Adrian in YouTube chat asks whether it is possible to make the argument that renewable energy should be paid for under the Defense budget?  Interesting - Doug says, because for the last 15 plus years, the Navy and Marine Corps especially, have been asking for additional renewable fuel programs because of the vast logistics load for P.O.L (Petroleum, Oil and Lubricants) which are all carbon based.  If you could get 100% renewables within the Defense Department, as has been requested up on Capitol Hill - where Doug later says “The interpersonal skills of everybody … have to be that of a Kindergarten...” – and has fallen on deaf ears!  That would drive the race to renewables even faster.  It is a National Security risk because if you’re the second world (power) to become a military with 100% renewables, you’re going to have a handicap in getting to the fight or getting to the containment.
────────
> _DIRECTIONS_:
a – The text about renewable energy and the Defense budget spells out the abbreviation P.O.L. List every word it stands for.
b – Reproduce the part of the renewable energy text starting with "Adrian in YouTube" and going on through "to the containment.".

> _EXTRACTED INFORMATION_:
────────
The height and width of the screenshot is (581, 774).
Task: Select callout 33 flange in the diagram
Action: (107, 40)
────────
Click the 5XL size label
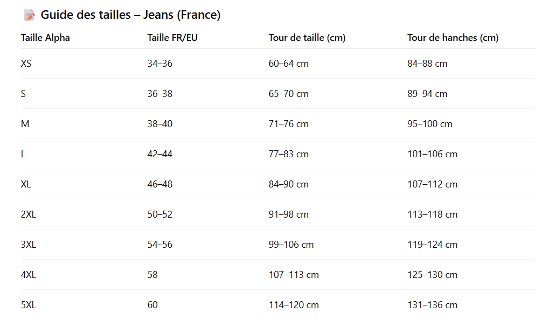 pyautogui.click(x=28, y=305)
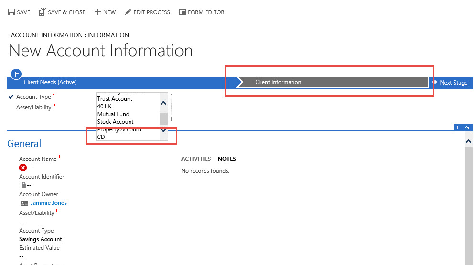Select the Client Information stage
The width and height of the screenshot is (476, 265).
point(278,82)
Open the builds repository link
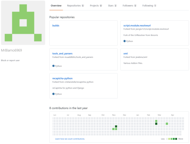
────────
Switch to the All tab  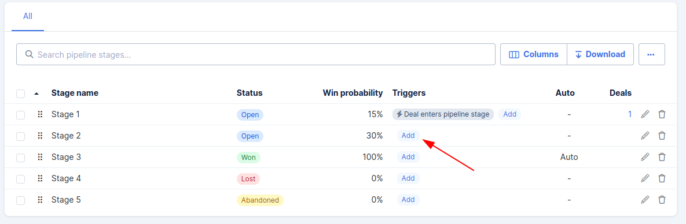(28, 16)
────────
> _SOLVED TASKS_:
a – Petroleum, Oil, Lubricants

b –
Adrian in YouTube chat asks whether it is possible to make the argument that renewable energy should be paid for under the Defense budget?  Interesting - Doug says, because for the last 15 plus years, the Navy and Marine Corps especially, have been asking for additional renewable fuel programs because of the vast logistics load for P.O.L (Petroleum, Oil and Lubricants) which are all carbon based.  If you could get 100% renewables within the Defense Department, as has been requested up on Capitol Hill - where Doug later says “The interpersonal skills of everybody … have to be that of a Kindergarten...” – and has fallen on deaf ears!  That would drive the race to renewables even faster.  It is a National Security risk because if you’re the second world (power) to become a military with 100% renewables, you’re going to have a handicap in getting to the fight or getting to the containment.